Damaging floods are happening more and more often in our country – and we still aren’t tackling the problem properly.
Why is it such a serious problem? First, we’re still building new houses on floodplains. Since 2013, 84,000 new homes have been built that are categorised as ‘at risk’. That’s 1 in 10 of all homes built. And we’re going to build 11,400 more in the next 4 years on high risk land. These are areas which used to catch water and store it during heavy rain. Now, despite so-called ‘planning controls’, this water hits houses and roads to run off much faster down culverts and drains and into rivers. Instead of flood plains which slow down the flood peak by storing water, developed areas push it downstream faster, moving the problems further down the catchment.
Second, climate change means more extreme weather. The UK expects a 10% increase in average rainfall by 2100 from 1985-2005, and in higher intensity rainfall events. We can expect more frequent flood peaks – and our communities aren’t ready.
Why do flood protection schemes fail?
Flood barriers – like the ones proposed in Kendal – can handle moderate flood peaks. But when they’re overtopped the water will run over into properties on the ‘protected’ side. It’s already happened in Cumbria during 2015’s storm Desmond in Carlisle, Keswick and Cockermouth. This winter it happened to communities on the river Severn.

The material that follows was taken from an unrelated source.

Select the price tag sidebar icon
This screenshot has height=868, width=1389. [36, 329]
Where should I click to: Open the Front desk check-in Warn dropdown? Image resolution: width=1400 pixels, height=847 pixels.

With flooding happening more often, flood barriers will fail more often. In a storm Desmond scale event this will happen to the proposed barriers.
Slow the flow
The Environment Agency is still relying heavily on Kendal-style engineered flood defences, but there are better ways of doing it.
Slow the flow means using natural flood management. You hold the water on land upstream of flood-prone communities with planting and ponds, as well as the creation of temporary surface water retention systems. It has already worked in Yorkshire, and the Environment Agency know this. They’ve even written a guide for farmers on how to do it. But in 2017, only £15 million went to natural flood management, while the Kendal scheme is expected to cost £72m across three phases. We should spend that money on natural flood management, and add to temporary upstream water storage solutions. This requires taking the Pickering ideas and evolving them further to protect our communities.
This choice matters to all of us, throughout the country. Will we build ever higher walls? Keep pouring concrete into our rivers to try and control nature? Or work with nature, our communities and the resources we already have? Using approaches that are working from Pickering to New Zealand?
Now is the time for Kendal to choose. It can reject an outdated scheme that will fail under nature’s ever-higher floods. It can choose to slow the flow and tackle the problem further up the river using natural flood management techniques.
And we believe the choice is obvious – Kendal should set a path for the country to follow.
Sign our petition and join our calls for a rethink of the scheme.
Comments are closed.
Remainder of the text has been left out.